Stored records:
Segment Open

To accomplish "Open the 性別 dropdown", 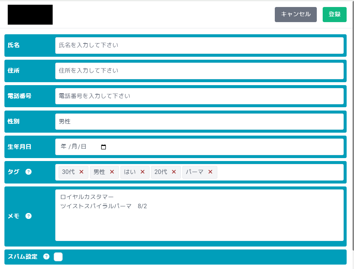I will pos(199,121).
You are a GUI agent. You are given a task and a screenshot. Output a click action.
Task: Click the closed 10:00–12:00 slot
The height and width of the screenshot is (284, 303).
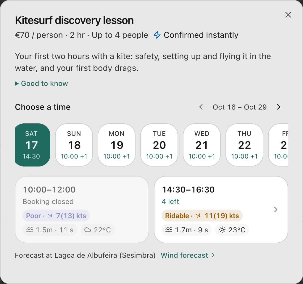(x=82, y=210)
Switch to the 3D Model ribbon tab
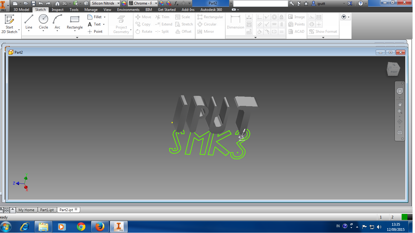 coord(21,9)
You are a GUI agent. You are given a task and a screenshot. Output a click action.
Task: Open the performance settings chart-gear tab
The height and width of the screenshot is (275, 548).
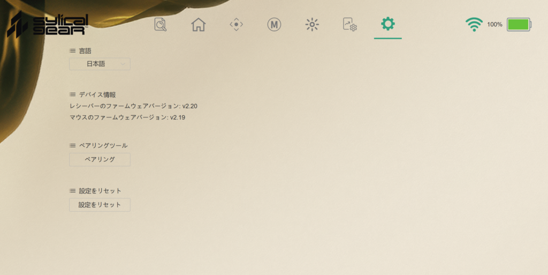tap(349, 25)
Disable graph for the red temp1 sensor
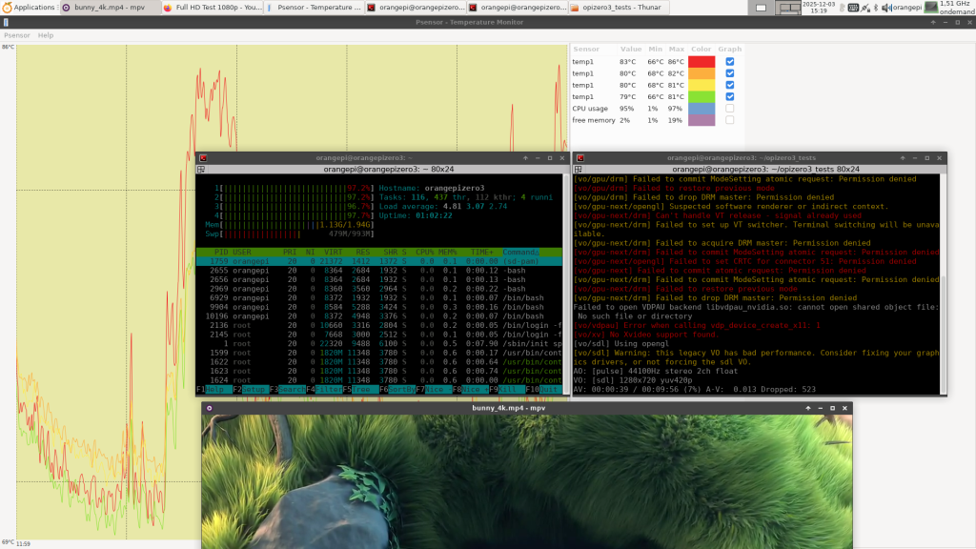 (730, 62)
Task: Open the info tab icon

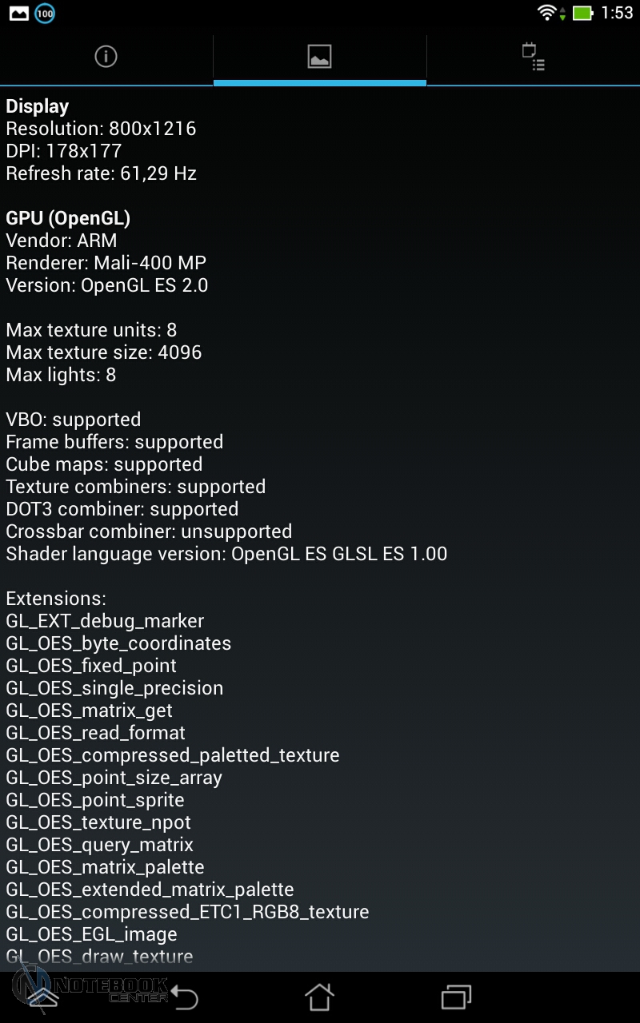Action: coord(106,57)
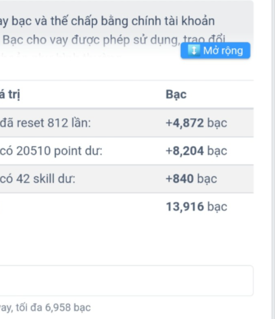Focus the loan amount input field
The height and width of the screenshot is (319, 275).
coord(127,280)
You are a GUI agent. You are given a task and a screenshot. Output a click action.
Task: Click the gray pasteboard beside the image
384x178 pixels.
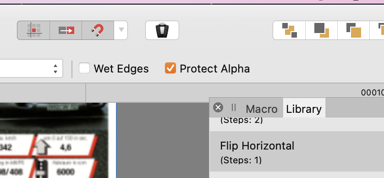pyautogui.click(x=163, y=140)
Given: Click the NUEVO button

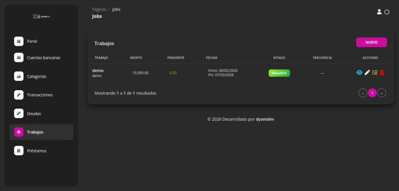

Segment Closed

* **What you should do**
Which lines run from the one containing "Task: Click the gray" to the end of the entries above? Write them out exactly, leaving out every picture.

* **Output for this task**
Task: Click the gray pasteboard beside the image
384x178 pixels.
pyautogui.click(x=163, y=140)
Given: Click the NUEVO button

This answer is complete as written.